**Work to be completed**
Rewrite all of the entries below, substituting "interface agent" for each occurrence of "GUI agent" and changing nothing else.

* * *

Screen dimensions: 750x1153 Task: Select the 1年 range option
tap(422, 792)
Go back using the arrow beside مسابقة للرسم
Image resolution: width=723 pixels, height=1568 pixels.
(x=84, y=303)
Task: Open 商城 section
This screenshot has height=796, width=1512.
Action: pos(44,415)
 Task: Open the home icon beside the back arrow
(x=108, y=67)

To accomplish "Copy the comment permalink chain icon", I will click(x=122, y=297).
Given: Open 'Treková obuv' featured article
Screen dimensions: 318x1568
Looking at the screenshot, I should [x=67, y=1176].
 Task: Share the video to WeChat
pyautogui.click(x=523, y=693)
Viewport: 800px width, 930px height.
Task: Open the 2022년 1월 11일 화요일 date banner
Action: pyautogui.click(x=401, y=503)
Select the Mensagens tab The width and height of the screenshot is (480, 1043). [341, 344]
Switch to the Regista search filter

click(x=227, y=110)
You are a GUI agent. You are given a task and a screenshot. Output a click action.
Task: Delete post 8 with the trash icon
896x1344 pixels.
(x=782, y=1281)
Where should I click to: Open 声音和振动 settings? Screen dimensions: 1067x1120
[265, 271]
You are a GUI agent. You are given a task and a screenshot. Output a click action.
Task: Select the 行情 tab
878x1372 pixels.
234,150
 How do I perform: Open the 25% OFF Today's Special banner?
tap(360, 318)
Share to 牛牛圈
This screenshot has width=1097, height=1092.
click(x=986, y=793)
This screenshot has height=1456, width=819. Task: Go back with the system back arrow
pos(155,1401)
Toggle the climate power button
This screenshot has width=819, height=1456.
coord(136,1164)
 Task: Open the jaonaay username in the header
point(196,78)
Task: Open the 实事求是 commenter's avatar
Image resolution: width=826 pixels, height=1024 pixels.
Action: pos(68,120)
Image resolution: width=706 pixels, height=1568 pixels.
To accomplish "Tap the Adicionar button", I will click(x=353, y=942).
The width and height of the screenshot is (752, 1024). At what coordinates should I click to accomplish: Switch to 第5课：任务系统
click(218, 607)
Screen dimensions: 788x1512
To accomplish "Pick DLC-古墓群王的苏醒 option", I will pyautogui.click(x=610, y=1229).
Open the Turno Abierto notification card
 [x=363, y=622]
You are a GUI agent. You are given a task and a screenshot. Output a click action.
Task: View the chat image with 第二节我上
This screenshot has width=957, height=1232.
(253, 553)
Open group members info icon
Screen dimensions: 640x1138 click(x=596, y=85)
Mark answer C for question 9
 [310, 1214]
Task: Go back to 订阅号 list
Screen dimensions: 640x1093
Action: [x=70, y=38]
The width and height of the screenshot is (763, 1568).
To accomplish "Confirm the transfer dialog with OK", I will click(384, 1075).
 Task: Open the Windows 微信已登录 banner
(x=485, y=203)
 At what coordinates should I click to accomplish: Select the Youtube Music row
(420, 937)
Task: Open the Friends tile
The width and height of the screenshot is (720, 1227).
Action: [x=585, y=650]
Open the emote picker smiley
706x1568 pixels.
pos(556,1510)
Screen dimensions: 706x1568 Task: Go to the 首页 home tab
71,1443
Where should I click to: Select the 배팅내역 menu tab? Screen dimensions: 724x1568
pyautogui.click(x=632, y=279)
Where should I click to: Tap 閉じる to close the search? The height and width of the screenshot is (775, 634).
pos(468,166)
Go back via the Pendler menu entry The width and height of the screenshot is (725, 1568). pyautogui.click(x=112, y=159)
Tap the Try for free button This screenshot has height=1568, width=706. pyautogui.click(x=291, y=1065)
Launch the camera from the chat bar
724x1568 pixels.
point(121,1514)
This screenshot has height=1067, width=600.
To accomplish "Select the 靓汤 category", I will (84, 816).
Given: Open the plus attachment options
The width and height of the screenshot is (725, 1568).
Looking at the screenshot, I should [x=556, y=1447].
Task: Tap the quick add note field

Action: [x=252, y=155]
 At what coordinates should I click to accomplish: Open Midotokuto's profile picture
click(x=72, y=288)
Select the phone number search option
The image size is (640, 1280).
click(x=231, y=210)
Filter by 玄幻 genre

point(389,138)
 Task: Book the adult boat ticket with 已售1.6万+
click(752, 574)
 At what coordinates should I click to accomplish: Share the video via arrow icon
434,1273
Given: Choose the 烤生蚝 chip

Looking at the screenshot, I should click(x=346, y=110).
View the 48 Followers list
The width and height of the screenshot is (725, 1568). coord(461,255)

* * *

**Reply**
Screen dimensions: 750x1153 Task: Select the 1年 range option
tap(422, 792)
Go back using the arrow beside مسابقة للرسم
Image resolution: width=723 pixels, height=1568 pixels.
(x=84, y=303)
Task: Open 商城 section
This screenshot has height=796, width=1512.
Action: pos(44,415)
 Task: Open the home icon beside the back arrow
(x=108, y=67)

To accomplish "Copy the comment permalink chain icon", I will click(x=122, y=297).
Given: Open 'Treková obuv' featured article
Screen dimensions: 318x1568
Looking at the screenshot, I should [x=67, y=1176].
 Task: Share the video to WeChat
pyautogui.click(x=523, y=693)
Viewport: 800px width, 930px height.
Task: Open the 2022년 1월 11일 화요일 date banner
Action: pyautogui.click(x=401, y=503)
Select the Mensagens tab The width and height of the screenshot is (480, 1043). [341, 344]
Switch to the Regista search filter

click(x=227, y=110)
You are a interface agent. You are given a task and a screenshot. Output a click action.
Task: Delete post 8 with the trash icon
896x1344 pixels.
(x=782, y=1281)
Where should I click to: Open 声音和振动 settings? Screen dimensions: 1067x1120
[265, 271]
You are a interface agent. You are given a task and a screenshot. Output a click action.
Task: Select the 行情 tab
878x1372 pixels.
234,150
 How do I perform: Open the 25% OFF Today's Special banner?
tap(360, 318)
Share to 牛牛圈
This screenshot has width=1097, height=1092.
click(x=986, y=793)
This screenshot has height=1456, width=819. Task: Go back with the system back arrow
pos(155,1401)
Toggle the climate power button
This screenshot has width=819, height=1456.
coord(136,1164)
 Task: Open the jaonaay username in the header
point(196,78)
Task: Open the 实事求是 commenter's avatar
Image resolution: width=826 pixels, height=1024 pixels.
Action: pos(68,120)
Image resolution: width=706 pixels, height=1568 pixels.
To accomplish "Tap the Adicionar button", I will click(x=353, y=942).
The width and height of the screenshot is (752, 1024). At what coordinates should I click to accomplish: Switch to 第5课：任务系统
click(218, 607)
Screen dimensions: 788x1512
To accomplish "Pick DLC-古墓群王的苏醒 option", I will pyautogui.click(x=610, y=1229).
Open the Turno Abierto notification card
 [x=363, y=622]
You are a interface agent. You are given a task and a screenshot. Output a click action.
Task: View the chat image with 第二节我上
This screenshot has width=957, height=1232.
(253, 553)
Open group members info icon
Screen dimensions: 640x1138 click(x=596, y=85)
Mark answer C for question 9
 [310, 1214]
Task: Go back to 订阅号 list
Screen dimensions: 640x1093
Action: [x=70, y=38]
The width and height of the screenshot is (763, 1568).
To accomplish "Confirm the transfer dialog with OK", I will click(384, 1075).
 Task: Open the Windows 微信已登录 banner
(x=485, y=203)
 At what coordinates should I click to accomplish: Select the Youtube Music row
(420, 937)
Task: Open the Friends tile
The width and height of the screenshot is (720, 1227).
Action: [x=585, y=650]
Open the emote picker smiley
706x1568 pixels.
pos(556,1510)
Screen dimensions: 706x1568 Task: Go to the 首页 home tab
71,1443
Where should I click to: Select the 배팅내역 menu tab? Screen dimensions: 724x1568
pyautogui.click(x=632, y=279)
Where should I click to: Tap 閉じる to close the search? The height and width of the screenshot is (775, 634).
pos(468,166)
Go back via the Pendler menu entry The width and height of the screenshot is (725, 1568). pyautogui.click(x=112, y=159)
Tap the Try for free button This screenshot has height=1568, width=706. pyautogui.click(x=291, y=1065)
Launch the camera from the chat bar
724x1568 pixels.
point(121,1514)
This screenshot has height=1067, width=600.
To accomplish "Select the 靓汤 category", I will (84, 816).
Given: Open the plus attachment options
The width and height of the screenshot is (725, 1568).
Looking at the screenshot, I should [x=556, y=1447].
Task: Tap the quick add note field

Action: [x=252, y=155]
 At what coordinates should I click to accomplish: Open Midotokuto's profile picture
click(x=72, y=288)
Select the phone number search option
The image size is (640, 1280).
click(x=231, y=210)
Filter by 玄幻 genre

point(389,138)
 Task: Book the adult boat ticket with 已售1.6万+
click(752, 574)
 At what coordinates should I click to accomplish: Share the video via arrow icon
434,1273
Given: Choose the 烤生蚝 chip

Looking at the screenshot, I should click(x=346, y=110).
View the 48 Followers list
The width and height of the screenshot is (725, 1568). coord(461,255)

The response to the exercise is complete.